GIVEN REQUEST: Render the data lines as a numbered list, starting at the line containing "Open the @cz_binance mention in tweet" and ending at the line containing "Action: point(610,286)", with both included. Leave out any blank lines.

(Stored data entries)
════

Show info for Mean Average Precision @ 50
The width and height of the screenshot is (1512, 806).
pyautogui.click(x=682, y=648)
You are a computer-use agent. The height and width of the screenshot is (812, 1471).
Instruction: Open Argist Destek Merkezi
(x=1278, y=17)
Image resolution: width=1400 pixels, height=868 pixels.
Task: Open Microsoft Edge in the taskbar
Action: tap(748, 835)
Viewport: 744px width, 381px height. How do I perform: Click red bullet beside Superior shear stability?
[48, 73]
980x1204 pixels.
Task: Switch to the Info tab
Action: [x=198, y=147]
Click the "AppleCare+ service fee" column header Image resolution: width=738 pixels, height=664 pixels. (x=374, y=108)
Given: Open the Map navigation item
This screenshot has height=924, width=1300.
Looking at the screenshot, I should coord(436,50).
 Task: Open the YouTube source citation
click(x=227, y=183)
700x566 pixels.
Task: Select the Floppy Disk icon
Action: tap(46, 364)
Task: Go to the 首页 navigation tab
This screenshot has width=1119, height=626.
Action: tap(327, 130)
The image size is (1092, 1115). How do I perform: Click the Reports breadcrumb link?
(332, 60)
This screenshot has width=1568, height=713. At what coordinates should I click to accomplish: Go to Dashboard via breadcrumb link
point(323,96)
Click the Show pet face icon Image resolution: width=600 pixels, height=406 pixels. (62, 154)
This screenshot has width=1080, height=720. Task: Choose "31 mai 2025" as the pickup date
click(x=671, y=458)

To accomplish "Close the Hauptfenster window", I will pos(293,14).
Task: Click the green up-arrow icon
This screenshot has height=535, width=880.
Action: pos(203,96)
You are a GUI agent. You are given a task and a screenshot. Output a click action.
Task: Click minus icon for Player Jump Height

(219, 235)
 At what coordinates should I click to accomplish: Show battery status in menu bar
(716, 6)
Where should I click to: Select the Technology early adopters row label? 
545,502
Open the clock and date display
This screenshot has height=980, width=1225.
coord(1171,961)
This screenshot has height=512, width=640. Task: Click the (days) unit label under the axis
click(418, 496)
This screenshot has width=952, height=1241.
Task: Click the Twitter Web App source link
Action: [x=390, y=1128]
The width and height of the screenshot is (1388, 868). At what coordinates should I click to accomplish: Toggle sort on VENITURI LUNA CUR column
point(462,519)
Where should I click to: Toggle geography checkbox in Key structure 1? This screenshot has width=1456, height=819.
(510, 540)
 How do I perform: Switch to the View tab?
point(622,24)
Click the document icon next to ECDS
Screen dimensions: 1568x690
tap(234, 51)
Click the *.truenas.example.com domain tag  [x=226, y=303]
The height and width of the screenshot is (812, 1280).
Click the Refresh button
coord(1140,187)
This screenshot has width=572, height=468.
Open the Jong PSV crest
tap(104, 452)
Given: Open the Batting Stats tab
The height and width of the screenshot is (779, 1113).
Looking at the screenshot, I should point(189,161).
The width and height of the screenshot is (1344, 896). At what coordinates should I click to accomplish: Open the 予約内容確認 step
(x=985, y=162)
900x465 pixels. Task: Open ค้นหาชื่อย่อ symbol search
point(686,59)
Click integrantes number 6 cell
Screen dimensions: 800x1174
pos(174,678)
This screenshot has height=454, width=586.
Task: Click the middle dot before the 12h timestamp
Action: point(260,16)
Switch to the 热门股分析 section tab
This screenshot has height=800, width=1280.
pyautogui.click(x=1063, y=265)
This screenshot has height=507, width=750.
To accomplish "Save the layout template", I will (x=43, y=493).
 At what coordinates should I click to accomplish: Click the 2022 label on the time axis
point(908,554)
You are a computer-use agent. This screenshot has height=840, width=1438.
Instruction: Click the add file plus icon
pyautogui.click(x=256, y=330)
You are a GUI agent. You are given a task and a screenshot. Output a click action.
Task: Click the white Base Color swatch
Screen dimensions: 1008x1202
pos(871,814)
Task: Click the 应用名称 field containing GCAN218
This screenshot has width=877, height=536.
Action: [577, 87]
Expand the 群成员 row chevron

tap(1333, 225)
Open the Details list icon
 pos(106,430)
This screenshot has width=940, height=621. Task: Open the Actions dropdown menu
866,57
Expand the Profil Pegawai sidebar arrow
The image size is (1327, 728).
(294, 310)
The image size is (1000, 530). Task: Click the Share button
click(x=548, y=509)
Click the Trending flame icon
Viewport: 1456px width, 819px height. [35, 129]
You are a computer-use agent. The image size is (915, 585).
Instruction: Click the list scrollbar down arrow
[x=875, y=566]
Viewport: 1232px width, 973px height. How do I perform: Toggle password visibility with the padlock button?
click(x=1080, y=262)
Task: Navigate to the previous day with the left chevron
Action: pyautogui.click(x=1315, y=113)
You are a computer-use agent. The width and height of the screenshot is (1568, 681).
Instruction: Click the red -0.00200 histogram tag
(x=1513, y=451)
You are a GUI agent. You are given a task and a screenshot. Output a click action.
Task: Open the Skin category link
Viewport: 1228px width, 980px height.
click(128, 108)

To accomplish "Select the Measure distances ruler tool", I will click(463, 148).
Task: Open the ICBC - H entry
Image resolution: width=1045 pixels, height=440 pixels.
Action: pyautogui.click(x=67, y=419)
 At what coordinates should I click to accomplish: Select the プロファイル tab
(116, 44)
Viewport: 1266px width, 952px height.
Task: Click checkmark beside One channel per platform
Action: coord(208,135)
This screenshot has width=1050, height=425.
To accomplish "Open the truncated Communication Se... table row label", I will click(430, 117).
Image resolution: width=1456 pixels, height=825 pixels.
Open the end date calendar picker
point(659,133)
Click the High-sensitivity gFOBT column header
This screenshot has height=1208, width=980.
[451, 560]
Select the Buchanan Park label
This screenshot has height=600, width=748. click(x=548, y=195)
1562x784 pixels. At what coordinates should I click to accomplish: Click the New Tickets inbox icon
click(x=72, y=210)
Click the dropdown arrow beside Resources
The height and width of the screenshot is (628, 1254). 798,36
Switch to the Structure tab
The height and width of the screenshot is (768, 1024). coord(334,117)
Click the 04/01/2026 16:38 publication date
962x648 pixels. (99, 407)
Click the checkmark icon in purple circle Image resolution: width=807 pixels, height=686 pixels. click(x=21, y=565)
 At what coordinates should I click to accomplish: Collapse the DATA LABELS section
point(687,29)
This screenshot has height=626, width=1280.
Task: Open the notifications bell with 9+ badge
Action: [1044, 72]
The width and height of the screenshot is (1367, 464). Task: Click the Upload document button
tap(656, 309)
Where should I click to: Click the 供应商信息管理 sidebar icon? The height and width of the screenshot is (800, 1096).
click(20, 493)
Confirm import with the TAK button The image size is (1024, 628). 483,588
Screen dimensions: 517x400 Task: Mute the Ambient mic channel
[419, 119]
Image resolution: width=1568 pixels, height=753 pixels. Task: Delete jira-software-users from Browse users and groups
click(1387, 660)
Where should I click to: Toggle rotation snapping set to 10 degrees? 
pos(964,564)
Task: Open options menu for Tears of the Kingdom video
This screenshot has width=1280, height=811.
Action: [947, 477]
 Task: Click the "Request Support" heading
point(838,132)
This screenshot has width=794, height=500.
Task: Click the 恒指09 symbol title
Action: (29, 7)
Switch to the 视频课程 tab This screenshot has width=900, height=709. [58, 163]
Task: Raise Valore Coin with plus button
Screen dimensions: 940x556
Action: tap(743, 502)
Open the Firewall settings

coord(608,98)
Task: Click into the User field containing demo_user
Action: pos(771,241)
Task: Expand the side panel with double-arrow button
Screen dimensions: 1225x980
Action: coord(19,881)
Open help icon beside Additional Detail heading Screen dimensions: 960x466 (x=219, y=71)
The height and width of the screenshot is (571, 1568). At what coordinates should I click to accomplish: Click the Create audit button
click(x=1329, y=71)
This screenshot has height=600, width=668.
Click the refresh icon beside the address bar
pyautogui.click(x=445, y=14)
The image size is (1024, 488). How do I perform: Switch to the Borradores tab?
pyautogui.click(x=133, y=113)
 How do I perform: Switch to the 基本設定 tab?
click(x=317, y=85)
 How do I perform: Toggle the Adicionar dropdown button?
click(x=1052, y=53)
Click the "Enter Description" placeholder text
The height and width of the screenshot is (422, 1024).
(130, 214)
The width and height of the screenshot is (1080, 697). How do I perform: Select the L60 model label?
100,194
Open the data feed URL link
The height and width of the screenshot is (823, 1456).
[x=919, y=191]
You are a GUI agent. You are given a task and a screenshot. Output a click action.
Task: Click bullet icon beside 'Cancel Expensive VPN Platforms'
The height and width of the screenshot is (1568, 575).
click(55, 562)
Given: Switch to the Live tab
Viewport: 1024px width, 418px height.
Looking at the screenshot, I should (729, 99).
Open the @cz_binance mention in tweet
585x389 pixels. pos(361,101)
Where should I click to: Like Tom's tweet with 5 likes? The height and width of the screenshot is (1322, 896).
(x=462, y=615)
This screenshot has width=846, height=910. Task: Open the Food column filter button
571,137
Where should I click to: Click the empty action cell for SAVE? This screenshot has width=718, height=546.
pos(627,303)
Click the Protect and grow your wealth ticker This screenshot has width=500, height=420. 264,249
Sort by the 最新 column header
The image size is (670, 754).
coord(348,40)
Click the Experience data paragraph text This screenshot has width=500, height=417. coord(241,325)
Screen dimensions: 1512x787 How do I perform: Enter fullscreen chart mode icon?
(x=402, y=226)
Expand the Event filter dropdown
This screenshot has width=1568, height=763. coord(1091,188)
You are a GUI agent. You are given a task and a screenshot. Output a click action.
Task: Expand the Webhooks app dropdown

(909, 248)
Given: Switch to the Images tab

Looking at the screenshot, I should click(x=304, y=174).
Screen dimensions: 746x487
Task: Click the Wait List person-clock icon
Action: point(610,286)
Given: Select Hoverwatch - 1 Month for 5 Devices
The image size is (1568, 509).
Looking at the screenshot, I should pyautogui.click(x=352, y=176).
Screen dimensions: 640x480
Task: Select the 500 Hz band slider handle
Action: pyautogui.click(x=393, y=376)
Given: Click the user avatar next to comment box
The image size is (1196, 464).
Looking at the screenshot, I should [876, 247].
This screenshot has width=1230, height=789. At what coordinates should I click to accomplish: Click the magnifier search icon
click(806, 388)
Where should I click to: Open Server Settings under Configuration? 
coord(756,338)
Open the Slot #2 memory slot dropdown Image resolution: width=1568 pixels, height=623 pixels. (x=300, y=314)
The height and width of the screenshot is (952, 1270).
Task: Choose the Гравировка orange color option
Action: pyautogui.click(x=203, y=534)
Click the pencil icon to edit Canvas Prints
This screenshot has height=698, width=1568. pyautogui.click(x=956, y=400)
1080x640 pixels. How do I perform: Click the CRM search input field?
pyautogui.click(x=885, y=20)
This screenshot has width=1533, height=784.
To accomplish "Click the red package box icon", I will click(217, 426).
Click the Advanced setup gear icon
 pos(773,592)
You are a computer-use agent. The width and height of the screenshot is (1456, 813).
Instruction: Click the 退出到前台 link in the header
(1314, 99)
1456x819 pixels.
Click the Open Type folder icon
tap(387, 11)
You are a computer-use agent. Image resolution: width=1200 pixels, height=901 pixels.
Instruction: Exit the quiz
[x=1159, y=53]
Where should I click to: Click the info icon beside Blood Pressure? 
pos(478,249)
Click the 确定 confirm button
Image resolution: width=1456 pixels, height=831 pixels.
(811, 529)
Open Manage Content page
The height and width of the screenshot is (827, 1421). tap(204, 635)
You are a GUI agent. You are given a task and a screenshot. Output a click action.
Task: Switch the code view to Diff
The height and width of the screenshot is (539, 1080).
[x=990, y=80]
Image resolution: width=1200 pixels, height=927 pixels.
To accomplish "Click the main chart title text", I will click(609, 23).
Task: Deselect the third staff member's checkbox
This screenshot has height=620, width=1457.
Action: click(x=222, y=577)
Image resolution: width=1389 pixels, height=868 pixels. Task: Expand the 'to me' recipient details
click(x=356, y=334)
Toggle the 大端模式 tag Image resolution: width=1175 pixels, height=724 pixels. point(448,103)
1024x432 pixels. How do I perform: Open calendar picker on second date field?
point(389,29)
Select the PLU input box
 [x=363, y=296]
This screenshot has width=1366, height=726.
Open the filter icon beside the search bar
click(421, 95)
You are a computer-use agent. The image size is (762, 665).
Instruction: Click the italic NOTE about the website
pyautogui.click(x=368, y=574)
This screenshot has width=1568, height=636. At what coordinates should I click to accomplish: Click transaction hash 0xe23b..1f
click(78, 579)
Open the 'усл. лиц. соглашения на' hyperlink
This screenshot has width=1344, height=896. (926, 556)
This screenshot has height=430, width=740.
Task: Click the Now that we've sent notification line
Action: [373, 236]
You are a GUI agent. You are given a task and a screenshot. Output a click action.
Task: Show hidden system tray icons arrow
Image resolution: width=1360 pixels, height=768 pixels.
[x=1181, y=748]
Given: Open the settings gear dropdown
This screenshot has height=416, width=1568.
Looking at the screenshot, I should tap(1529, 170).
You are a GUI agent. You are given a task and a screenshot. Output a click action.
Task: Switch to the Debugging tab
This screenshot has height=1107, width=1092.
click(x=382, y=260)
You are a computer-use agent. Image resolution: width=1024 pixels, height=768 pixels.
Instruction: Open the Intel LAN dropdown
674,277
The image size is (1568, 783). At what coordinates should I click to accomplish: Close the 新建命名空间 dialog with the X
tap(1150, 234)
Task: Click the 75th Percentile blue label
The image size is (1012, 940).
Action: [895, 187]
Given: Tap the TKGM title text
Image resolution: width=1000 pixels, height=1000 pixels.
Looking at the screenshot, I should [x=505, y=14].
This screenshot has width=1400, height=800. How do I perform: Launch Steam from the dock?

════

ANSWER TO THE TASK:
1. Open the @cz_binance mention in tweet
2. 585x389 pixels. pos(361,101)
3. Where should I click to: Like Tom's tweet with 5 likes? The height and width of the screenshot is (1322, 896).
4. (x=462, y=615)
5. This screenshot has width=846, height=910. Task: Open the Food column filter button
6. 571,137
7. Where should I click to: Click the empty action cell for SAVE? This screenshot has width=718, height=546.
8. pos(627,303)
9. Click the Protect and grow your wealth ticker This screenshot has width=500, height=420. 264,249
10. Sort by the 最新 column header
11. The image size is (670, 754).
12. coord(348,40)
13. Click the Experience data paragraph text This screenshot has width=500, height=417. coord(241,325)
14. Screen dimensions: 1512x787 How do I perform: Enter fullscreen chart mode icon?
15. (x=402, y=226)
16. Expand the Event filter dropdown
17. This screenshot has width=1568, height=763. coord(1091,188)
18. You are a GUI agent. You are given a task and a screenshot. Output a click action.
19. Task: Expand the Webhooks app dropdown
20. (909, 248)
21. Given: Switch to the Images tab
22. Looking at the screenshot, I should click(x=304, y=174).
23. Screen dimensions: 746x487
24. Task: Click the Wait List person-clock icon
25. Action: point(610,286)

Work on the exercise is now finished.